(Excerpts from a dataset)
####################

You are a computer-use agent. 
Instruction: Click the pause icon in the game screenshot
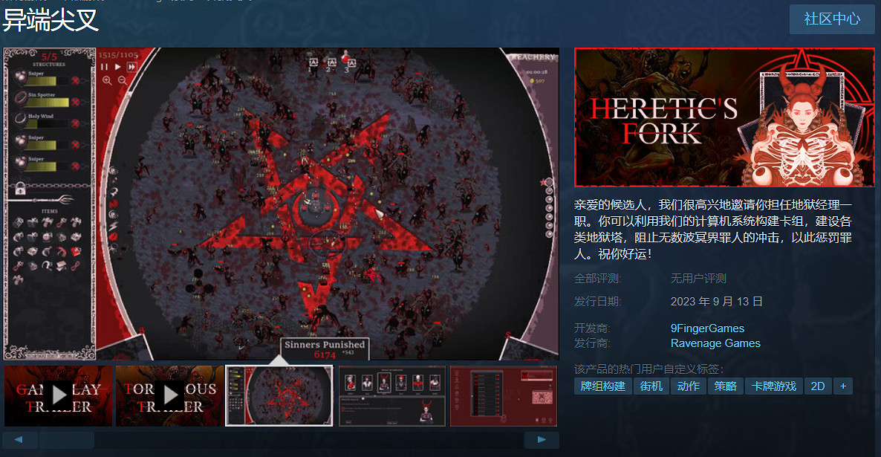[x=105, y=67]

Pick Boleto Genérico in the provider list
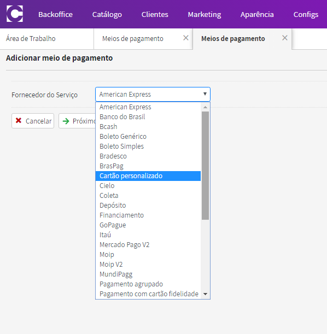coord(148,137)
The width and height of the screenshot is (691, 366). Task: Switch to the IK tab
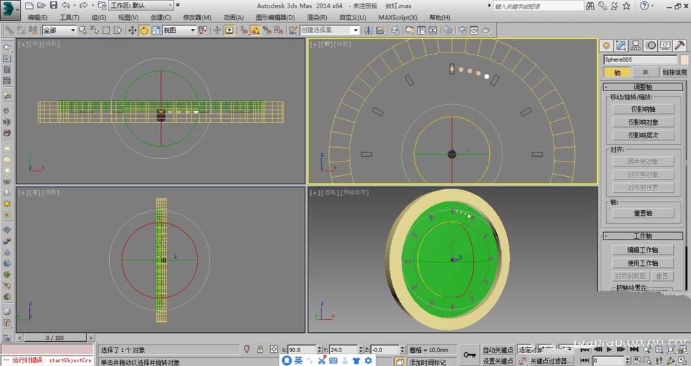(645, 72)
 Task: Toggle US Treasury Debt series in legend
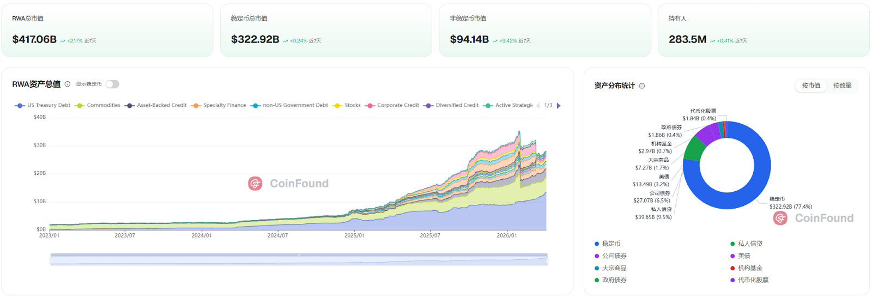point(43,105)
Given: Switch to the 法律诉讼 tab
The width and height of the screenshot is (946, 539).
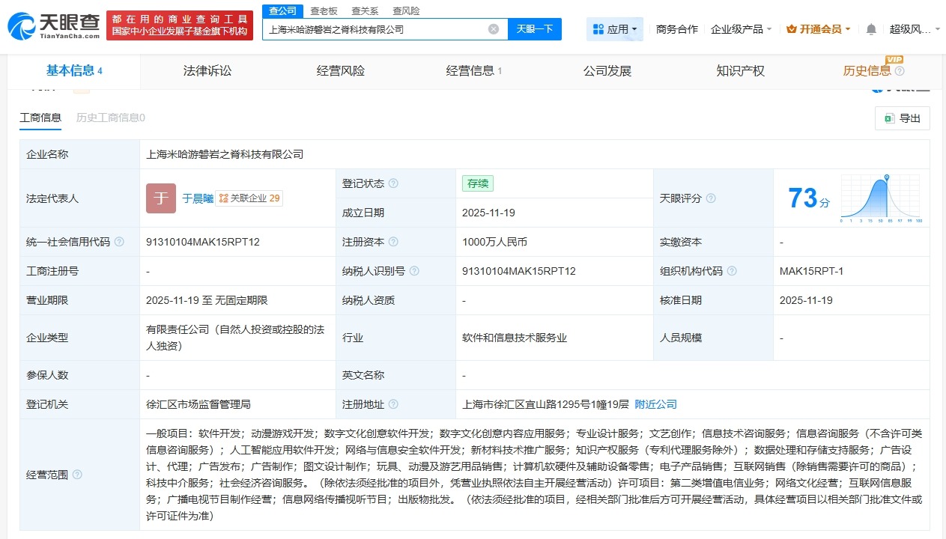Looking at the screenshot, I should click(x=207, y=70).
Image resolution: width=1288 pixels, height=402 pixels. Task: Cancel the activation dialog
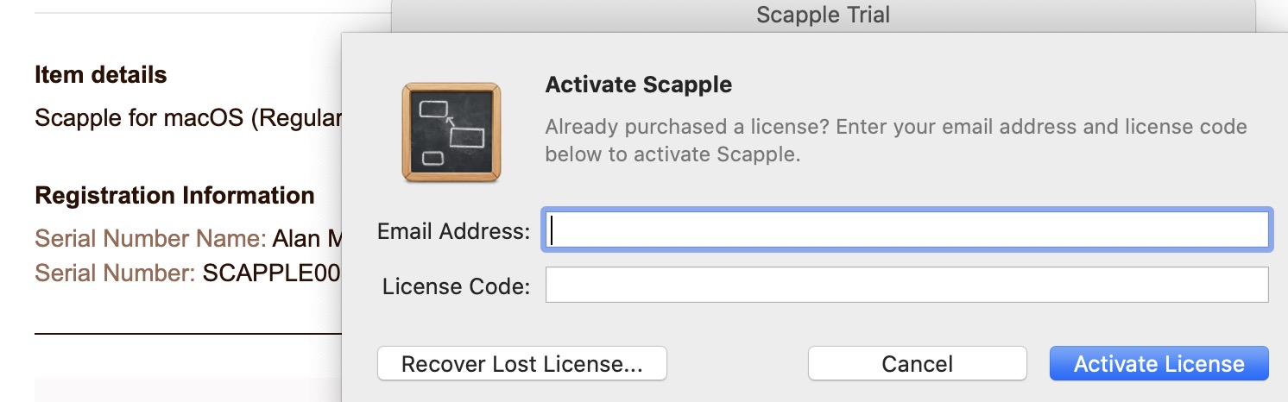pos(917,363)
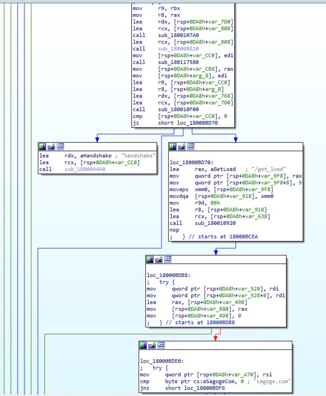Click the group nodes icon on the loc_18000BDB8 block

point(167,259)
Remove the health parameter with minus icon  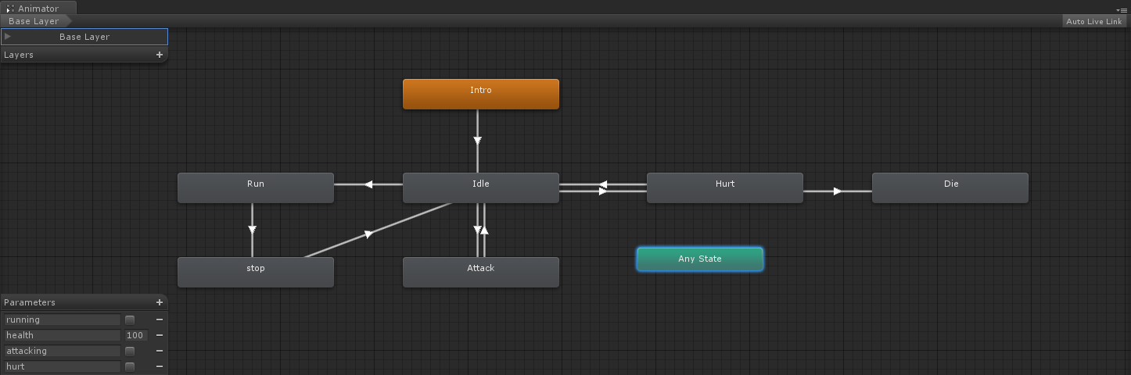coord(160,335)
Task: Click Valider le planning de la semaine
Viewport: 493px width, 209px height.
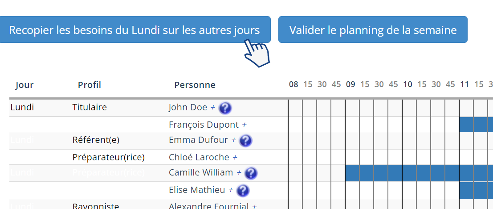Action: click(x=373, y=29)

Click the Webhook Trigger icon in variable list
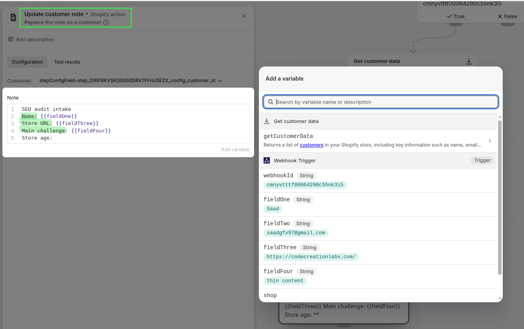click(267, 160)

####################

→ The task
Output the line that contains "Click the Webhook" and every line after it to the end of the records, word for word, leaving out the pictures.

→ Reply
Click the Webhook Trigger icon in variable list
click(267, 160)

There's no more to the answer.